Bikel begins by describing a large number of previously unpublished details. Although these details have a significant joint effect on the parser's performance (11% error reduction), their individual contributions are relatively small.
He then analyzes the effect of three features thought to be important to the performance of Collins' parser: bi-lexical dependencies, choice of lexical head words, and lexico-structural dependencies. Somewhat surprisingly, he finds that the performance drop caused by omitting bi-lexical dependencies is relatively minor. He explains this small drop by showing that the bi-lexical dependencies seen in a new sentence are almost never present in the training corpus; in other words, the training corpus is too small for these very sparse features to be much help. Bikel also finds that the the head-choice heuristics do not have a major impact on performance. However, he finds that the use of lexico-structural dependencies (i.e., dependencies between a lexical word and a structural configuration) is quite important. Unlike bi-lexical dependencies, these lexico-structural dependencies are associated with enough training data to make them useful for evaluating novel sentences. And as has been shown before, lexical information is often important in making structural decisions, such as the decision of whether a prepositional phrase should attach at the verb phrase or noun phrase level.
Dan Bikel explores some of the details of Collins' Parsing model that were not explicitly mentioned in Collins' thesis, but that nevertheless contributed significantly to the parser's performance. This article also serves as a fairly compact description of Collins' parsing model.
My interest in this article is basically in what it says about how the parsing problem should be broken down into individual models, and what effects those models have. This includes preprocessing steps that transform the tree.
Collins' model performs 11 preprocessing steps. These steps are detailed in the paper, but it's worth noting a couple of them. First, base NPs are treated specially (here and elsewhere). They are tagged with a special new tag (NPB), which is sometimes inserted as a new node, and sometimes modified from an existing NP mode. Also, certain arguments are labeled as 'arguments'; gerund clauses are given a special node; traces are stripped; and punctuation is removed or raised.
Another important preprocessing step is the head-raising, which gives us a lexicalized tree.
This part (section 5) describes how the tree is broken up into 'independant' pieces to yield a generative model. Generation works as follows:
Given a node, generate its head child.
- For the root of the tree, first generate the root label and its part of speech (POS); then generate the root's head word, given its label and POS. [sec 5.9]

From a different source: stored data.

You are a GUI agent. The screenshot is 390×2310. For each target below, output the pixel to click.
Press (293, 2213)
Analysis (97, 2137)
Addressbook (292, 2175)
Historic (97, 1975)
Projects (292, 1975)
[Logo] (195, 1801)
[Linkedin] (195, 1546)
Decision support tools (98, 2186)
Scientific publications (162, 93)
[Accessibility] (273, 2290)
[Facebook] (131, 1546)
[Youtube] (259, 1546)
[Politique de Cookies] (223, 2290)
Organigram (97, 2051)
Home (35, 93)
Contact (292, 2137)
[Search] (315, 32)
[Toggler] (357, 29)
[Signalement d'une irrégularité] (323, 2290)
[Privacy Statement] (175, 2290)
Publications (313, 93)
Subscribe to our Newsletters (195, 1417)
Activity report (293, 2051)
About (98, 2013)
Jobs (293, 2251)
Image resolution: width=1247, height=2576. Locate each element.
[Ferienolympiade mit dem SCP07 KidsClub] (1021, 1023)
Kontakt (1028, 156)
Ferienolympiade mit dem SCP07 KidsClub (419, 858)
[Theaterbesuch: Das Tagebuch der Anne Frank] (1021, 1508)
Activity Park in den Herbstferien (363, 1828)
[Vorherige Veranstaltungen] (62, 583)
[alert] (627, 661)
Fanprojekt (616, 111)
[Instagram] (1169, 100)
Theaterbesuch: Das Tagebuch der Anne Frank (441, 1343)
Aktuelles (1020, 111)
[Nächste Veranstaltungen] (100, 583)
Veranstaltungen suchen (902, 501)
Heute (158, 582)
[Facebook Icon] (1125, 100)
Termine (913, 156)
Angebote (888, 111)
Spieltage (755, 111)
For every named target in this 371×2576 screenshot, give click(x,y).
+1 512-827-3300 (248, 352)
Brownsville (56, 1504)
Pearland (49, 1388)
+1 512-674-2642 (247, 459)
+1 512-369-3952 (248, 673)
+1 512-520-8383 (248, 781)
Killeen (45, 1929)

- For all other nodes, copy the POS & head word from the parent; and generate the label based on the parent label, head word, and POS. [sec 5.1]
- Given a node with a head child, generate its subcat class. Separate left and right subcat frames are generated, conditioned on the head label, the parent label, the head word, and the head POS. A subcat frame is a multiset of labels, taken from a small set (NP-A, S-A, etc).
etc. I'm not going to spell this all out right now, until I know how it will be relevant to my work. See the paper for more details.